DeepSeek API
DeepSeek · Ranked #7 of 7 in LLM APIs
The price-leader for strong reasoning models, with OpenAI- and Anthropic-compatible endpoints and aggressive cache pricing.
Lowest-cost reasoning models

Overview
DeepSeek API is the first-party inference service from Chinese AI lab DeepSeek (deepseek.com), offering its open-weight frontier models through an OpenAI- and Anthropic-compatible HTTP interface. As of mid-2026 the current models are deepseek-v4-flash (cost-optimized, non-thinking and thinking modes) and deepseek-v4-pro (flagship reasoning), with the legacy deepseek-chat and deepseek-reasoner names kept as compatibility aliases routing to V4 Flash and scheduled for deprecation on 2026-07-24. The headline differentiator is price: V4 Flash runs about $0.14 per million input tokens (cache miss) and $0.28 output, with cache hits as low as $0.0028/M, roughly 90-95% cheaper than comparable OpenAI or Anthropic models, alongside a 1M-token context window and up to 384K output tokens. Because the API mirrors the OpenAI ChatCompletions schema, migration is effectively a two-line change and any OpenAI SDK works without a DeepSeek-specific package.
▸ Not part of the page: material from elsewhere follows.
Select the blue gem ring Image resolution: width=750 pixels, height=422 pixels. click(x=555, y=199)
The product is aimed at cost-sensitive developers, RAG and agent builders, and teams that want frontier-ish reasoning and coding quality at commodity prices, plus those who value being able to self-host the same open weights as a fallback. On quality, DeepSeek V4 Pro lands near the top of open-weight reasoning models on the Artificial Analysis Intelligence Index (~44, #2 among open-weight reasoners behind Kimi K2.6) and posts strong coding/knowledge numbers (e.g. ~80.6% SWE-bench, 87-91% MMLU-Pro depending on mode), though some V4 figures are vendor-reported and await fuller third-party reproduction. Built-in automatic context caching (with explicit prompt_cache_hit/miss token accounting), JSON output, function/tool calling, and FIM completion round out a genuinely capable feature set.
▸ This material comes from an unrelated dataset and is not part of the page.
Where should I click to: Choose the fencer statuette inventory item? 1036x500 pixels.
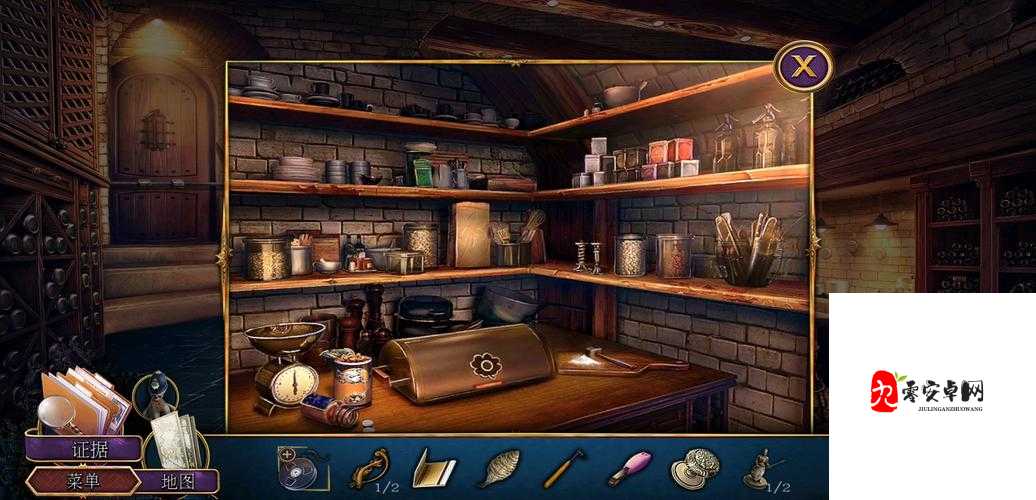click(758, 467)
The major weaknesses are operational and trust-related. DeepSeek uses dynamic, load-based rate limiting with no purchasable tier to raise it: under heavy platform load you get HTTP 429s that demand exponential backoff with jitter, and first-party throughput/latency on Artificial Analysis (DeepSeek-hosted V4 Flash ~106-124 t/s, with high time-to-first-token in reasoning mode) trails several third-party hosts like Makora, Together, and Azure. Reliability has been inconsistent, and the bigger blocker for many enterprises is data governance: data is processed on servers in China, which triggered regulatory bans (Italy's Garante, multiple government device bans) and persistent security/privacy criticism. For non-sensitive workloads where price-per-token dominates, it is compelling; for regulated or latency-critical production, many teams route the same open weights through a Western host instead.
How this score is derived
The APIbenchmarks Index is a weighted sum of four dimensions, each scored on an absolute 0–100 reference scale. See the methodology for every mapping.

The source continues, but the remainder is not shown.